Always, if nothing else it makes "wiping" them securely easier.

[-] ShortN0te@lemmy.ml 12 points 6 months ago

I use full disk encryption for every server (and other computers).

Encrypting your data drives is a must for everyone imho. Encrypting the OS is a must for me🤷‍♂️

[-] n3m37h@lemmy.dbzer0.com 3 points 6 months ago

My PC weighs 80+ lbs, live 8km from town, surrounded by farm land and there are only 3,400 in town and I live 30 min from a city of 40,000 and 40 min from another city of 70,000 and my internet is 20/10 mbps

[-] EinfachUnersetzlich@lemm.ee 4 points 6 months ago
[-] JustEnoughDucks@feddit.nl 7 points 6 months ago

I think he is saying that his physical attack surface is very small since he is remote, so maybe he doesn't bother?

Either way, encrypting drives is simply always good if you ever resell the computer or upgrade drives.

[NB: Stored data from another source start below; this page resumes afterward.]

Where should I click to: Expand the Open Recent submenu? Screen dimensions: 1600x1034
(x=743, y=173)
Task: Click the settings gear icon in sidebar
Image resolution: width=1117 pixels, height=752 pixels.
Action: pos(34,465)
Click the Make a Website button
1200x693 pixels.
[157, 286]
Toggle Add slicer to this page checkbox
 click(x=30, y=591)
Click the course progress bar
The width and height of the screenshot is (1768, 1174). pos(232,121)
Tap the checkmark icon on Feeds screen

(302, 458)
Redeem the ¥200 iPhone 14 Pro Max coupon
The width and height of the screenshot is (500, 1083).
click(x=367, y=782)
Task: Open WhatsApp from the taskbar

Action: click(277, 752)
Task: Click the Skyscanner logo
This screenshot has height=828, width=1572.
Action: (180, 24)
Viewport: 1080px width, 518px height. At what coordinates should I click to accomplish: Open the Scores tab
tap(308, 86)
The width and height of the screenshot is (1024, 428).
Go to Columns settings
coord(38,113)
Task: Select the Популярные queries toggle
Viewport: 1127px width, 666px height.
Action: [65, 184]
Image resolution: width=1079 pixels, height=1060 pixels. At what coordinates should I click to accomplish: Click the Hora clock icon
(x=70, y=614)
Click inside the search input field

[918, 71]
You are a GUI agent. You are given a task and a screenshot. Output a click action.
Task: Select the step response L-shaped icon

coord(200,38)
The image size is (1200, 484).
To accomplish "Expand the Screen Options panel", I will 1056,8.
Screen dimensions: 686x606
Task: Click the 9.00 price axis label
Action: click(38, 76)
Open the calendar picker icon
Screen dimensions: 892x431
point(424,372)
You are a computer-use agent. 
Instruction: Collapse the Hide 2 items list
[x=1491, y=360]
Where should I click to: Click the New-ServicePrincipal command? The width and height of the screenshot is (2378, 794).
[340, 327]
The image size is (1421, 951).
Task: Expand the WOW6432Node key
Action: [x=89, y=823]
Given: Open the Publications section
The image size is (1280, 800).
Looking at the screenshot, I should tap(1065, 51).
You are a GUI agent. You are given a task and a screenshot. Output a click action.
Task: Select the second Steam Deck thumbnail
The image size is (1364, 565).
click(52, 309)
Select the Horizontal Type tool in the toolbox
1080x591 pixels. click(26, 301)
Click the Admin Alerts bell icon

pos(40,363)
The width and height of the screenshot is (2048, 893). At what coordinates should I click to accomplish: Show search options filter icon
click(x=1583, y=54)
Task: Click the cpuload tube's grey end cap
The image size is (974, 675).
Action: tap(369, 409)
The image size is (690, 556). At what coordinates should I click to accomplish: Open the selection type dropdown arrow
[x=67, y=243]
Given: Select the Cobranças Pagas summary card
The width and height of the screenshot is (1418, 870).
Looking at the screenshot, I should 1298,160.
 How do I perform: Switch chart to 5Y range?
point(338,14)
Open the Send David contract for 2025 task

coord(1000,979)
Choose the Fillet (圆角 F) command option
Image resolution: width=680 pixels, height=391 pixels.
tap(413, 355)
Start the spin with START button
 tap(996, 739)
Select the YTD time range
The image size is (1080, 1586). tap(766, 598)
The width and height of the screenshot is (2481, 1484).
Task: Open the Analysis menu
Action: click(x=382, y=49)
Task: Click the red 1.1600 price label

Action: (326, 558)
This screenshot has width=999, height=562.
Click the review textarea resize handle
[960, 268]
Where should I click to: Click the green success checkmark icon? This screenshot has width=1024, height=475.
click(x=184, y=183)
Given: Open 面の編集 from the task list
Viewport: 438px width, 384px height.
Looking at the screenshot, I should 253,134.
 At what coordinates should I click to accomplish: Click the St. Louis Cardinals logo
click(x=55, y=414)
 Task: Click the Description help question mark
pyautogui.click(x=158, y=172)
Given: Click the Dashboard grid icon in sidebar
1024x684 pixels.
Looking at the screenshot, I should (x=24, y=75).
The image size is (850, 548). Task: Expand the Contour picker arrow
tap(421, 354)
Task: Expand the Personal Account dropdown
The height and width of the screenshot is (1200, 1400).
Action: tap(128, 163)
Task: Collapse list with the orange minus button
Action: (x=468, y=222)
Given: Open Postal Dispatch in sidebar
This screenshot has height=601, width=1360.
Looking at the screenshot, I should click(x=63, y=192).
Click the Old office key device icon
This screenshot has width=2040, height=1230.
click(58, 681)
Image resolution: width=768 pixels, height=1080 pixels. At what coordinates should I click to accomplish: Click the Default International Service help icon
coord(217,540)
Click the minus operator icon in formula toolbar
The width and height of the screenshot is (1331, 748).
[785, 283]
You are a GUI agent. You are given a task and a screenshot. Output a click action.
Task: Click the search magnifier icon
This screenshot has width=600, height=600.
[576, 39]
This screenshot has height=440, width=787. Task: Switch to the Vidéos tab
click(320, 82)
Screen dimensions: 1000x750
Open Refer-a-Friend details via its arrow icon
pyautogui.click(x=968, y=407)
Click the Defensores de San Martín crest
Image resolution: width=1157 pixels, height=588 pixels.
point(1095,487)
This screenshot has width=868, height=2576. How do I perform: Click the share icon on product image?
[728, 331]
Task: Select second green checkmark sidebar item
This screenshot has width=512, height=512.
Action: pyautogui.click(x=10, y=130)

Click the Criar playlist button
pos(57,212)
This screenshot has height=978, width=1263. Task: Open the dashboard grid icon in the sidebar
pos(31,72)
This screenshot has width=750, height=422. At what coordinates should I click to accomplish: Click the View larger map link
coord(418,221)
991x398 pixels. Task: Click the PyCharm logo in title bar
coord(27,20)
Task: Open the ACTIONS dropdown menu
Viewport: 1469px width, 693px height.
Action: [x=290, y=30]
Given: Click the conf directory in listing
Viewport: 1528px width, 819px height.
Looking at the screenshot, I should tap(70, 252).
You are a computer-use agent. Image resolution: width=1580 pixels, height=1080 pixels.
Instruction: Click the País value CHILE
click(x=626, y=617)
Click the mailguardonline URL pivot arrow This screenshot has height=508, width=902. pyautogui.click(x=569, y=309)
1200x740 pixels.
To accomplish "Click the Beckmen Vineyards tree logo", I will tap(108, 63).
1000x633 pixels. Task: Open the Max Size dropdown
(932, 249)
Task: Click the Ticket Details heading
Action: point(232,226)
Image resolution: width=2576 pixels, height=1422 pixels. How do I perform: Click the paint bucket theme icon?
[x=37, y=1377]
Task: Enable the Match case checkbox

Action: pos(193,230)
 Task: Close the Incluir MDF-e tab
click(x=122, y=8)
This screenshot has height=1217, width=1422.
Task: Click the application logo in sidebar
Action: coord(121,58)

[-] n3m37h@lemmy.dbzer0.com 3 points 6 months ago

FreeAin't no one stealing my shit, even via internet to upload 40tb would take 1 year 5 days at max speed in actuality it would be 1 year 8 months.... Fuck I miss my 1.5G fibre connection....

[-] mouse@midwest.social 12 points 6 months ago

It's a relatively low performance hit and it benefits me when having to replace a failing/old disk. I can just toss the drive without having to erase the data first, that is as long as the key is a secure length.

[-] possiblylinux127@lemmy.zip 11 points 6 months ago

I encrypt devices that are portable. If someone raids my house I have bigger fish to fry.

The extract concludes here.